Authors: Erin Kern
“Is there something on your mind you'd like to talk about?”
Cody shook his head again. “Everything's fine.”
Bullshit. Just like Blake always told Annabelle his knee was fine. Blake read the lies all over Cody's face. Had Blake been that easy for Annabelle to read?
Blake decided to take a different tactic. “Okay, then. Let's talk about your field performance.” He grabbed his clipboard and glanced over the notes he'd made during practice. “Your pass completion rate has improved, but your timing's been off.”
Cody shifted in his seat. “I'm sorry, Coach. I didn't sleep good last night andâ”
“It's not just today, Cody. You've been off all week. Your handoffs are sloppy and you're not following through with the play. If this had been a real game, the other team's defensive tackle would have annihilated you.” He leveled Cody with a hard look. “So, I'll ask you again. Is there anything you'd like to tell me?”
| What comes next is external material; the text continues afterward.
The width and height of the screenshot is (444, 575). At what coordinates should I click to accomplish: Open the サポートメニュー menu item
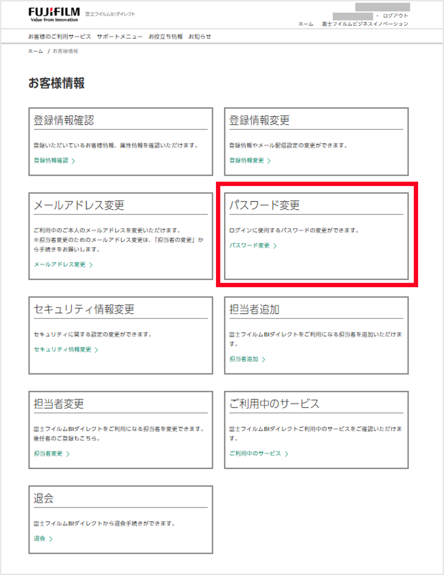(x=120, y=37)
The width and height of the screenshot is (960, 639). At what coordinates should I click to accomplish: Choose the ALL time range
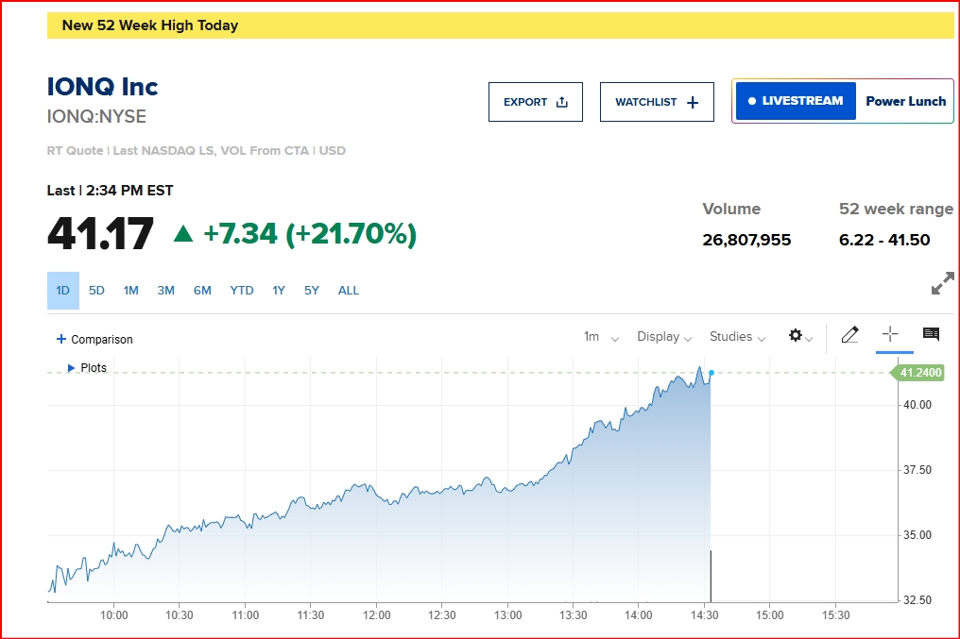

On some level, Blake understood Cody's unwillingness to open up. Hadn't Blake been that hesitant to let anyone in after his banishment? All the phone calls from his parents in Arizona checking in on him? How many times had he uttered the words
I'm fine
?
Blake leaned forward in his chair. “Listen,” he told the kid. “Our first game is next week. Do you understand what I mean?”
Cody nodded.
“You're the quarterback. The captain,” Blake told him. “You've been on a winning team before, and most of these kids don't know what that feels like. Not only have you played in an arena three times the size as ours, but you're also older than most of them. Now, you may not realize this, but most of those kids look up to you.”
Again the kid nodded and Blake continued. “I'm sure I don't have to tell you that the attitude of the quarterback sets the tone for the entire team. When your attitude sucks, it rubs off on them. When you have no faith, it sucks what little faith they have. You understand what I'm saying, son?”
“Yes, Coach,” the kid replied automatically.
Blake studied him for a moment. “You don't really want to be here, do you?”
Cody lifted one shoulder. “I just want to play football, Coach.”
“But not for the Bobcats,” Blake guessed.
“I didn't say that,” Cody argued.
Blake shook his head. “You didn't have to. Your attitude on the field says it all. You may have been a team player in Texas, but you haven't been much of a team player here.”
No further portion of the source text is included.